Joffrey passes stylistic tests, retains warmth
BY HEDY WEISS Dance Criticfirstname.lastname@example.org
The verdict is unequivocal: In "All Stars," its magnificent fall program at the Auditorium Theatre, the Joffrey Ballet (expertly accompanied by the Chicago Sinfonietta) is dancing as it has never danced before.
Not only is the company meeting every rigorous technical and stylistic challenge posed by the ballets of three master choreographers -- George Balanchine, Jerome Robbins and Christopher Wheeldon -- but in learning these works (from exceptional coaches), they also have retained the warmth and sheer joy of propulsion so characteristic of the Joffrey, while assuming a truly starry quality.
The first supremely daunting test came with Balanchine's "Stravinsky Violin Concerto," a ravishing neoclassical exercise in which two staggeringly difficult pas de deux are framed by sharply executed group sequences -- one quite formal and symmetrical, the other a playful contemporary twist on the folkloric.
The pas de deux were danced by two of the company's most accomplished, long-limbed beauties (April Daly, paired with Miguel Angel Blanco, and Victoria Jaiani, partnered with great tenderness by real-life husband Temur Suluashvili). Daly, with her wonderfully confident, all-American ebullience, brought a sexy, independent panache to impossibly serpentine moves and acrobatic backbends, while Jaiani, in the more intimate and emotionally intense duet, was like a piece of origami paper, constantly being folded and manipulated into the shapes of love.
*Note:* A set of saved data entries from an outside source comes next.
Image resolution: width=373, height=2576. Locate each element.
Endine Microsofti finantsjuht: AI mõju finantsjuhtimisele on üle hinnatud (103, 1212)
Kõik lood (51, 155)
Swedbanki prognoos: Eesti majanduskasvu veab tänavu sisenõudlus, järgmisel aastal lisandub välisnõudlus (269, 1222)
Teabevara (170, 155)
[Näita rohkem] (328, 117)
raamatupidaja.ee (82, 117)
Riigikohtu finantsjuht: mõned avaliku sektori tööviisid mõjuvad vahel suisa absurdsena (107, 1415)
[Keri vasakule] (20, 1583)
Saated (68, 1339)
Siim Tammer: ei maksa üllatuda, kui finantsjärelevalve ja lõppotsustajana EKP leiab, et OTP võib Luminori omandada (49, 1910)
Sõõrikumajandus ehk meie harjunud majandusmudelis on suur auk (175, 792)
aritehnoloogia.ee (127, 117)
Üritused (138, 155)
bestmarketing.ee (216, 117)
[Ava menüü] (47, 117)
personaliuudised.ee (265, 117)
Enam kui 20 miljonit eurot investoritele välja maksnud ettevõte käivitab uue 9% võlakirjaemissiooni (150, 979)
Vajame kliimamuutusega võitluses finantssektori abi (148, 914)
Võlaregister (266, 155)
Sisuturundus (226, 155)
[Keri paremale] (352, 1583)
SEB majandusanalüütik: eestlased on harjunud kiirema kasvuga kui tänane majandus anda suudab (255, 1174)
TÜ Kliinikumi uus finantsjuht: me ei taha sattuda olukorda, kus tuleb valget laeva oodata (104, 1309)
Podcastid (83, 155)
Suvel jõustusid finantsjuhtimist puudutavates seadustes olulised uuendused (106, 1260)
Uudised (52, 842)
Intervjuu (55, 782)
Bravura ballet technique and folk dance fever took a more traditional yet wholly eye-popping turn in Balanchine's "Tarantella," performed with brilliance and exuberance by two perfectly matched spitfires, Yumelia Garcia and Derrick Agnoletti. Irresistible.
Then it was on to Wheeldon with "After the Rain," a hauntingly dreamy work at once erotic and spiritual. Though Wheeldon pays grand homage to Balanchine here, the ballet, to music by Arvo Part, is very much his own heartstoppingly beautiful creation. It begins in a smoky gray haze with a complex choralelike interplay of three couples (Jaiani and Fabrice Calmels, Valerie Robin and Matthew Adamczyk and Daly and Blanco, all in complete command of the work's tricky elegance and precision).
Then, in a duet of such otherworldly yet profoundly sensual beauty that the audience seemed to be holding its breath, the vanishingly feathery Jaiani (in flesh-pink leotard, her dark hair unpinned) was partnered to soaring effect by Calmels. Held aloft in a perfect horizontal plane, she was far more than a bird in mid-flight. Magnificent.
Sheer fun erupted in Robbins' ingenious "The Concert," a delicious romp capturing the nutty fantasies of an audience at a Chopin concert. Performed to perfection, it was a grand reminder of the Joffrey's unmatched flair for character work, with a mischievous Paul Lewis James at the piano.